The Great River Road, Part 5: Prairie du Chien, WI to Chicago, IL

Sometimes luck is with you, and sometimes not, but the important thing is to take the dare. Those who climb mountains or raft rivers understand this. – David Brower

August 27, 2015 – Day 6 – Prairie du Chien, Wisconsin to Rochelle, Illinois

View from the Effigy Mounds
View from the Effigy Mounds

 We awoke in Prairie du Chien, Wisconsin, but soon crossed the Great River to spend the morning on the Iowa side. Although Lil Jan never expressed this, I could tell she was in the mood to learn something about the Late Woodland Period, 1400-750 B.C. To scratch that itch, I took her to the Effigy Mounds National Monument. The Effigy Mound builders built mounds around the Upper Mississippi River for burial purposes, and perhaps also for ceremonies and to mark boundaries. No one knows for sure. What set these mound builders apart from others is that their mounds were shaped like animals, especially bears and birds. So after a short but steep hike, we began trying to locate and identify some of the more than 200 mounds in this national park. We agreed on the little bear mound, perhaps aided by the sign that said “Little Bear Mound”. However, there was some disagreement and discussion on others, like whether a mound was a chipmunk or squirrel. (It was a chipmunk.) We enjoyed the incredible views of the Great River and pretty much having the park to ourselves.

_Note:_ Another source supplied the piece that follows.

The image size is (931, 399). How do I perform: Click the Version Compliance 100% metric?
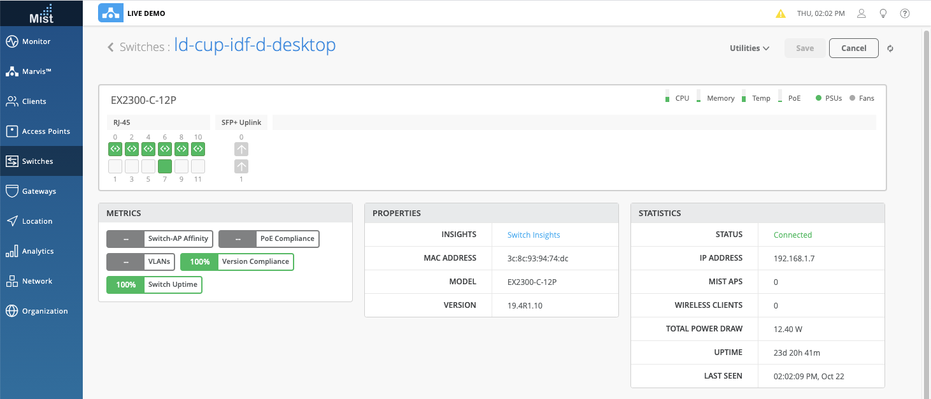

We're thinking this is the bear-shaped mound
We’re thinking this is the bear-shaped mound
Mounds from the Air
Model of Mounds from the Air

Our next stop was nearby Pikes Peak State Park, one of the most photographed places in Iowa. From atop the Mississippi River’s highest bluff, we got a magnificent, 500-foot high view of the confluence of the Mississippi and Wisconsin Rivers. Back down the bluff, it was time for some antique shopping in historic McGregor, founded in 1847 and hometown of the circus community’s Ringling brothers.

My BFF at Pike's Peak
My BFF at Pikes Peak

We headed back across the river to Prairie du Chien, Wisconsin’s second oldest city. It was here where Canadian fur trader Louis Joliet and French Jesuit missionary Jacques Marquette became the first white men to enter the upper Mississippi River in 1673. Had they celebrated by jumping out of their canoes into said river, they could have proven that white men can, in fact, jump…336 years before Blake Griffin did so. Next up was the location of the original Fort Crawford, which played a role in the War of 1812. It was also here where Sauk leader Black Hawk surrendered after the Black Hawk War of 1832. Jefferson Davis was stationed at the fort as a lieutenant and Zachary Taylor, our twelfth president, commanded it as a colonel. Our role at the fort was to drive by it.

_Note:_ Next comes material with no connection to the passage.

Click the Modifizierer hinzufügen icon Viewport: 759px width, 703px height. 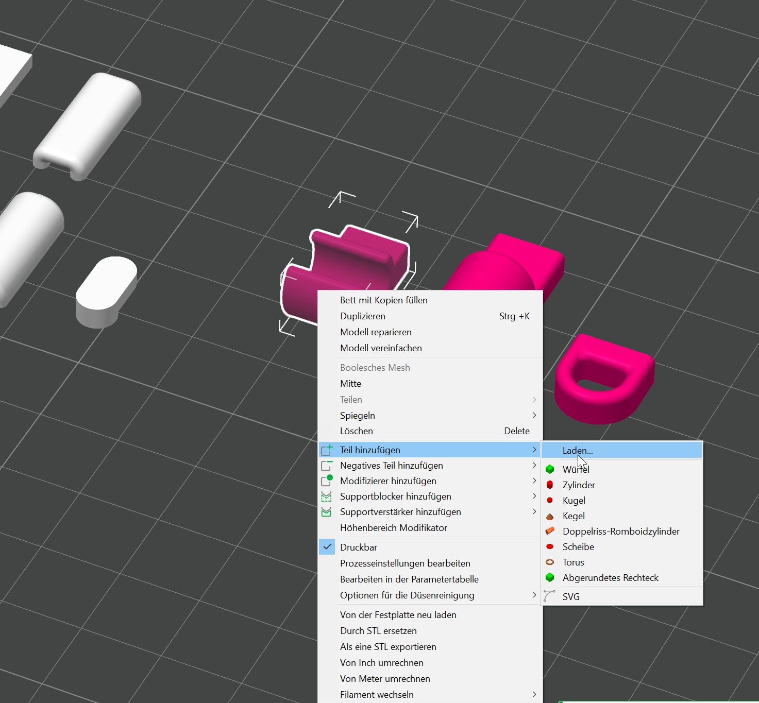(x=327, y=481)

Villa Louis Survives Flood
Villa Louis Survives Flood

Our next drive-by was of Villa Louis, the 1870 mansion of the prominent Dousman family that is now a National Historic Landmark. The estate sits on the mostly vacant St. Feriole Island. That got me wondering…why is a beautiful 240-acre island, prime real estate on the Mississippi River, mostly vacant? It turns out that the massive Flood of 1965 submerged the island. It had flooded many times before but never to this extent. After considering many alternatives, Congress ultimately authorized the government to acquire 121 homes and businesses and relocate the people, homes, and businesses to higher ground off the island. In their place, the city eventually built ball fields, gardens, and parks. The flood mostly spared Villa Louis because it was on elevated ground. St. Feriole Island became the second city or neighborhood we’ve encountered on our trip (along with Hibbing, Minnesota) to be completely relocated…this time due to Mother Nature.

This is Where We'll Meet
This is Where We’ll Meet

As we headed out of town, we drove past the Hungry House Café. I felt compelled to pull over for a picture. Then I looked over into Lil Jan’s eyes that looked like heaven. I got a funny feeling up and down my spine, which turned out just to be gas.  I said, “Tonight I’m gonna meet you, at this Hungry House Café…and I’m gonna give you all the love I can, yes I am.” And with her heart clearly on fire, she looked deep into my eyes and said, “Giddy up oom poppa omm poppa mow mow, Giddy up oom poppa omm poppa mow mow.”   It was a special bonding moment for us. With our credentials as biggest nerds in the world re-validated, I started up the RV and we heigh-ho silvered away.

Chicago-style Pizza!
Chicago-style Pizza + Lasagna!

Needing to get a little warranty work done on the RV near Chicago, it was time to make a detour off the Great River Road and head east. We arrived at the Rochelle, Illinois Wal-Mart to set up camp. While a more thoughtful guy would have taken his wife for dinner and a movie, we decided on dinner and laundry. Yes, it was laundry night and I was more than a little excited to experience my first public Laundromat and get clean socks.   Besides, what could be more romantic than watching a black and white TV stuck on the Home Shopping Network, sitting on plastic elementary school chairs, and listening to the hum of appliances? Actually, these places tend to attract a rather interesting, lower to middle-class slice of American people…people like us. One guy put a load of clothes in and then lay down next to the vending machine in the back for a nap. A mother and daughter leaned against the folding table by the driers discussing the daughter’s boyfriend and their plans for the weekend. A sweet, very short Hispanic couple came in with their young son. They laughed a lot and dad chased their son around the rows of washers and dryers while mom did most of the work. Meanwhile, Lil Jan and Big Steve fed enough quarters into the machines to do three loads, and then did our own share of laughing as Lil Jan videotaped me folding her purple panties. Next time, she can fold her own underwear and I’ll go take a nap by the vending machine.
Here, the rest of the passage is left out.